张涛，周剑光，吴金平，陈建武，何力

(农业部水产品质量安全风险评估实验室(武汉)，农业部淡水鱼类种质监督检验测试中心，中国水产科学研究院长江水产研究所，湖北 武汉 430223)

达氏鲟(Acipenserdabryanus)隶属硬骨鱼纲(Osteichthyes)、鲟形目(Acipenseriformes)、鲟科(Acipenseridae)、鲟属(Acipenser)，俗称长江鲟、沙腊子，主要分布在长江中上游的干流和部分支流，为中国特有种[1]。
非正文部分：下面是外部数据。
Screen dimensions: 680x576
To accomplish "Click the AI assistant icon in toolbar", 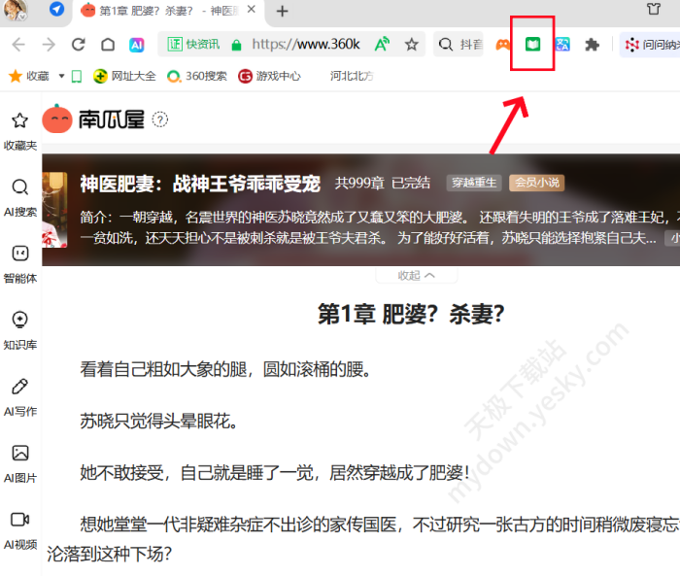I will pyautogui.click(x=137, y=45).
20世纪中下叶以来由于过度捕捞、兴修水利、船舶航运、环境污染等因素造成达氏鲟野生种群数量锐减，按照世界自然保护联盟(IUCN)1994年评估标准和1996年的评估结果，达氏鲟处于极危级(CR)[1-2]，1988年达氏鲟被列为国家一级保护动物。为保护这一极具生态价值和科研价值的古老物种，中国政府通过颁布法律禁捕、建立自然保护区和增殖放流等措施来恢复达氏鲟种群[3]，取得一定成效。由于不同种鱼类具有不同的形态特征，研究外部形态特征，通过形态测量获取可数性状和可量性状数据，亦或构建判别方程，可以直观便捷地鉴定不同鱼种类[4]。同工酶作为一种生化遗传参数，在鱼类的亲缘关系与分类、物种鉴定中的基因表达与调控研究以及群体遗传结构分析等方面得到广泛的应用[5-6]。目前有关达氏鲟的报道主要集中在养殖管理[7-8]、生理学特性[9-11]、营养学特性[12-14]、分子生物学[15-17]以及发育生物学[18-19]等方面，但达氏鲟生化遗传特性方面的报道罕见。本研究通过形态学描述观察、测定可数可量性状并结合聚丙烯酰胺凝胶电泳技术，检测不同组织中乳酸脱氢酶以及苹果酸脱氢酶的表达情况。旨在从形态特征和生化遗传角度丰富达氏鲟种质资源方面的研究内容，同时筛选出达氏鲟种质的特征生化遗传参数，为支撑其种质标准、探讨种质鉴定在达氏鲟增殖放流过程中的应用开展铺垫性工作。

1 材料与方法

1.1 实验材料

实验用达氏鲟于2017年3月采自农业部中华鲟保育和增殖中心，为水泥池人工繁殖培育的幼鲟，总共30尾，体重126.0～453.0 g，均值(277.3±95.0) g；体长33.7～48.9 cm，均值(43.0±4.3) cm。

1.2 实验方法

1.2.1 形态测定

按照养殖鱼类性状测定的国标方法GB/T 18654.3—2008的规定，用游标卡尺(精确到0.01 mm)对30尾样本鱼进行测定。可数性状包括背鳍和臀鳍的鳍式、背骨板数、左侧骨板数、右侧骨板数、左腹骨板数、右腹骨板数以及左侧第一鳃弓外侧鳃耙数，共计7个参数。可量性状包括体长、体高、头长、吻长、眼径、眼间距、尾柄长和尾柄高，共计8个参数。

1.2.2 组织酶液的制备

组织酶液的制备方法参照文献[20]。首先在所测样本中随机选取4尾鱼，进行同工酶的普遍筛查，结合初步筛查结果确定某种组织的某种同工酶是单态，再对所测样本中另10尾健康达氏鲟的该种组织该同工酶进行验证，以初步确定达氏鲟种质的特征生化遗传参数。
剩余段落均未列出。